Barrett depends heavily on negative research and case studies in which alternative therapies do not work, but he says that most case studies that show positive results of alternative therapies are unreliable. "It's easy to look at something like chiropractic, see what they're doing, and describe what they're doing wrong," Barrett says. He adds that he does not criticize conventional medicine because "that's way outside my scope."
Barrett believes most alternative therapies simply should be disregarded without further research. "A lot of things don't need to be tested [because] they simply don't make any sense," he says, pointing specifically to homeopathy, chiropractic, and acupuncture. He believes that consumers should rely solely on established medical groups and studies, and that anyone who wants to consider info on both sides is "waiting to be quacked in a major way."
"He seems to be putting down trying to be objective," says Peter Barry Chowka, a former adviser to the National Institutes of Health's Office of Alternative Medicine. "Quackwatch.com is consistently provocative and entertaining and occasionally informative," Chowka added. "But I personally think he's running against the tide of history. But that's his problem, not ours."
Chowka feels it is okay for HHS to mention Quackwatch.com as one of many sources. "But I have a problem when the federal government recommends a limited number of specific sites." The panel also recommended its own site: www.healthfinder.org, which includes advice on how to detect online health fraud (but does not mention Quackwatch).
Eng later backed away from his Quackwatch endorsement, saying consumers should question Barrett's site as well as those it targets. "The government doesn't endorse Web sites," Eng says. Still, he says, "[Quackwatch] is the only site I know of right now looking at issues of fraud and health on the Internet."
The Quackwatch debate illustrates a major rift in the health-care ranks as health entrepreneurs on both sides scramble for their share of health-oriented e-commerce. The Wall Street Journal reported last week that about 22.3 million adults, or nearly 40 percent of American adults online, looked for health info online in 1998, while drug companies spent $1.5 billion advertising prescription drugs directly to U.S. consumers. In late May, a $5 billion merger was announced between two Web-based health services: Healtheon Corp. and WebMDInc. This merger, backed by Microsoft, Intel, and Excite!, is bringing together doctors, insurers, and drug companies to sell and promote health services.

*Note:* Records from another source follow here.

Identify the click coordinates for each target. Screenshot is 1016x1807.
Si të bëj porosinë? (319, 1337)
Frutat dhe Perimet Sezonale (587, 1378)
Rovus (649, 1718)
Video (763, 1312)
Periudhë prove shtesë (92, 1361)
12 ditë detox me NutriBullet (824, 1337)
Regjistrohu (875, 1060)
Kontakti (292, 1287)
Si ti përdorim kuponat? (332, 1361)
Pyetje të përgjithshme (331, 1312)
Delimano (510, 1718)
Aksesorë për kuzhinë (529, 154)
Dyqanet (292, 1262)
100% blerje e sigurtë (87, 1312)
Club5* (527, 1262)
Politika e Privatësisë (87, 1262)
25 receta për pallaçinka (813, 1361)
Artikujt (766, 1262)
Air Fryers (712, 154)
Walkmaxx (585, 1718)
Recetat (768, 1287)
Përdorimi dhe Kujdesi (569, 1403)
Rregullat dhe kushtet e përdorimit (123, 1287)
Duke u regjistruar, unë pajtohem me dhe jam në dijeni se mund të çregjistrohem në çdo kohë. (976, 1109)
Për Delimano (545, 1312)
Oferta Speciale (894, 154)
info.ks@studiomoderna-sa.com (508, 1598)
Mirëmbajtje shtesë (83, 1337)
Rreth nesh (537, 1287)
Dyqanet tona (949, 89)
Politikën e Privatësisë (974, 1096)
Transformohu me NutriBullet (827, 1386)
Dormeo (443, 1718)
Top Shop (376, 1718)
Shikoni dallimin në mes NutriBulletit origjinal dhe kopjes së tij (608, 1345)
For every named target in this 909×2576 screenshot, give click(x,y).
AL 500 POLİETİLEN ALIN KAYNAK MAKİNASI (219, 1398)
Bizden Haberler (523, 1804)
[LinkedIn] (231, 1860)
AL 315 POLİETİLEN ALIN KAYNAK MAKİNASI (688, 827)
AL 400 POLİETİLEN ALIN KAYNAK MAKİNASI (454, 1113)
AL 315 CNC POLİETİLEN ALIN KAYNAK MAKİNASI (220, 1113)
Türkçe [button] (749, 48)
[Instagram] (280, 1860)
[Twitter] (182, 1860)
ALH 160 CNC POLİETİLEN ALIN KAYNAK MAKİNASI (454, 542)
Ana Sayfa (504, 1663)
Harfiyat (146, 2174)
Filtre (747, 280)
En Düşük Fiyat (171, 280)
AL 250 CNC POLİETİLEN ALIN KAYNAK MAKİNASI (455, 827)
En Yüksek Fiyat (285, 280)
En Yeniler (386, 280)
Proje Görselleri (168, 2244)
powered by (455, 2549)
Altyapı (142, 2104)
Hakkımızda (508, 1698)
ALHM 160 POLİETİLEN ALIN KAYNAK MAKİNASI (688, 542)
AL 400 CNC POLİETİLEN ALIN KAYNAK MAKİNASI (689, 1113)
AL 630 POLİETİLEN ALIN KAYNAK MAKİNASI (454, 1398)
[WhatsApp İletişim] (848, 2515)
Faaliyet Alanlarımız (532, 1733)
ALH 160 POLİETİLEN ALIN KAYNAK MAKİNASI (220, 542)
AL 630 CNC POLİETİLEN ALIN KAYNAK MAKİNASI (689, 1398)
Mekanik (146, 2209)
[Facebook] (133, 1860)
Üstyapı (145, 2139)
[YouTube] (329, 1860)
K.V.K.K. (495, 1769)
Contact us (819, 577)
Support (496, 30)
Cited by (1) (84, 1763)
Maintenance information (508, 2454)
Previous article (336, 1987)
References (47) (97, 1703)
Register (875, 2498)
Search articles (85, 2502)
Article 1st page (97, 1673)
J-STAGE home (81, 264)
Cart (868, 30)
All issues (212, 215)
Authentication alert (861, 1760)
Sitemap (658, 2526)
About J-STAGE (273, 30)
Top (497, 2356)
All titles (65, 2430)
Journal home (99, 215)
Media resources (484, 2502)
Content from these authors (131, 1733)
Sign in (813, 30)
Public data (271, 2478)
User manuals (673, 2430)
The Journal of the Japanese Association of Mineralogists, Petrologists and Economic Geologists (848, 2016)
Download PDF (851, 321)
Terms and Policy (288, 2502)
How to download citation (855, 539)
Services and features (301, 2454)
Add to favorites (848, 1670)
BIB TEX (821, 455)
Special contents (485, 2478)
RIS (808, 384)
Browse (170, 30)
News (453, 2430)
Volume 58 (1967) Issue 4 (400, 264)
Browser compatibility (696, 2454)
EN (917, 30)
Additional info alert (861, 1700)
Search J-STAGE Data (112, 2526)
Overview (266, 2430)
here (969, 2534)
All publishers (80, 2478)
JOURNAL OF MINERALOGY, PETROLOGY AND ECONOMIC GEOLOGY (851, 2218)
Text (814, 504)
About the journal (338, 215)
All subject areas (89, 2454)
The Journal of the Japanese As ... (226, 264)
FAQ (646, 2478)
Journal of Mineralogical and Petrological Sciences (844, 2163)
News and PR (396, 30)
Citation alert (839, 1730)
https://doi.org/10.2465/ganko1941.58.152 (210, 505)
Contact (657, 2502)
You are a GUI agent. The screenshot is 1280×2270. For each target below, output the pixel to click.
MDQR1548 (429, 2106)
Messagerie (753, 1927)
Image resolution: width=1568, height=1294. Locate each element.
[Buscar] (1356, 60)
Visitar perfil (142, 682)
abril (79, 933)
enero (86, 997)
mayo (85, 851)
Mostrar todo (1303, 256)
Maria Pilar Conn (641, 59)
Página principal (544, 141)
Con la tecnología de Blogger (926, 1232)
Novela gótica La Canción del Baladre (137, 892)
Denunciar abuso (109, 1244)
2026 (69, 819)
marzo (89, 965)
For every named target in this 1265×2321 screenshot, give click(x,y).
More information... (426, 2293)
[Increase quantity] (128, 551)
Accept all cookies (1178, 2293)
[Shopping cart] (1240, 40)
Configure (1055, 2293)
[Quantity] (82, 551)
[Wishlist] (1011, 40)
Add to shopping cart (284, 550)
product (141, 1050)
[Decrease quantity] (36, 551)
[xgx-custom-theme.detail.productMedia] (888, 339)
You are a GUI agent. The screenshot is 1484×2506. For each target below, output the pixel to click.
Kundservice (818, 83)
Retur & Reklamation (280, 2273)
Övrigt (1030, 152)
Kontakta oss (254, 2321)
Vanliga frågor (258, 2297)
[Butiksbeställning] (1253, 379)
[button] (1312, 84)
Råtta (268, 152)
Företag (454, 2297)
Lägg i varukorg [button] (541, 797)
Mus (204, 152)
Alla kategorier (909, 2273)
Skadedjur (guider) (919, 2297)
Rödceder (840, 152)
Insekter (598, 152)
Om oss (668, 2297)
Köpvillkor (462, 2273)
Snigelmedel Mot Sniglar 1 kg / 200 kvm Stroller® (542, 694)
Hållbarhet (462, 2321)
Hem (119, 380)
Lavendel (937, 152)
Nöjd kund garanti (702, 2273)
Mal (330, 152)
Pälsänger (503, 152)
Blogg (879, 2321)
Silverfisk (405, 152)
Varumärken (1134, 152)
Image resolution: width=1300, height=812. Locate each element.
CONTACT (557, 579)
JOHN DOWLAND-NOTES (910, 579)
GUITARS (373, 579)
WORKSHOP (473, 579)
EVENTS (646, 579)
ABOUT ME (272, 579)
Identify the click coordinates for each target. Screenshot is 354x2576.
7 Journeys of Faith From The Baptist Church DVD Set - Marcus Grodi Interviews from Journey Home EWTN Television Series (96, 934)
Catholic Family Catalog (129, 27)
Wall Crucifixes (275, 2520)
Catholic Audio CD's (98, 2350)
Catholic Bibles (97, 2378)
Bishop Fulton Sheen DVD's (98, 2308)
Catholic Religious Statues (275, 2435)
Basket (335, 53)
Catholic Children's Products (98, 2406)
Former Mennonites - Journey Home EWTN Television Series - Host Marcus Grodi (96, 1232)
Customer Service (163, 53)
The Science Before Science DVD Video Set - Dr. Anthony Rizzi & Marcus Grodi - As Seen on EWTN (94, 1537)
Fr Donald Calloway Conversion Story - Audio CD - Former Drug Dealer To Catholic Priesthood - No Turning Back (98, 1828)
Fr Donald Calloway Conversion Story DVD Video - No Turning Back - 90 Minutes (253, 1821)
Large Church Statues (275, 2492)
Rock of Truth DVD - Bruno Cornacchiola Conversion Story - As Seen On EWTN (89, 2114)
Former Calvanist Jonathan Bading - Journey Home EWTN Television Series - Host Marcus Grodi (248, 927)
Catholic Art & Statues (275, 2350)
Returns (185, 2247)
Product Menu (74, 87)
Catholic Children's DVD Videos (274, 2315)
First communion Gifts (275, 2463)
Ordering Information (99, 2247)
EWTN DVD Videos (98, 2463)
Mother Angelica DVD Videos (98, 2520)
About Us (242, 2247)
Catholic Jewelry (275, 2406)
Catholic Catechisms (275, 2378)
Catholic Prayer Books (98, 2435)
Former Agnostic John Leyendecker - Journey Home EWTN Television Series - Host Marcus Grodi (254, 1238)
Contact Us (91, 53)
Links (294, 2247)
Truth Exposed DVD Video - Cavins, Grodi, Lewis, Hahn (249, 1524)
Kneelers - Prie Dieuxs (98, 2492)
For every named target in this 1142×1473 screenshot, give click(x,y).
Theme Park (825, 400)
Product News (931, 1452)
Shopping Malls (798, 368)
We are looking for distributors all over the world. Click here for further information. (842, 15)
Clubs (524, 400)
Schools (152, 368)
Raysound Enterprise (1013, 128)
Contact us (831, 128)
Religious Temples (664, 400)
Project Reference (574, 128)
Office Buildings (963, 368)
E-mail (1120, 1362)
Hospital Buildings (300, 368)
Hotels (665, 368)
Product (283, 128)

Yet corporate health sites have a battle on their hands: Many consumers are rejecting big-business medicine and opting for natural, less invasive, and nondrugged routes to wellness. And the Web is a grassroots way for consumers to decide for themselves.
"A power struggle has been going on for decades between those who have the power and the insurgents," Chowka says. "Give people the benefit of the doubt," he adds, calling for an end to "medical McCarthyism." "We no longer need a nanny state or a government-appointed watchdog to filter information to us." Yet Eng emphasizes that interactive media has a unique ability to "influence behavior change" thus the need for caution. "They tailor information and interactions to the individual," he said of Web sites. "In print media, there is some kind of vetting. In interactive, anyone or their brother can slap a Web page together."
That, Barrett argues, is where his site comes in. Consumers, he says, aren't qualified to judge for themselves and must choose sides. "The consumer has to decide who to trust. I think I'm needed, and I'm qualified," he says.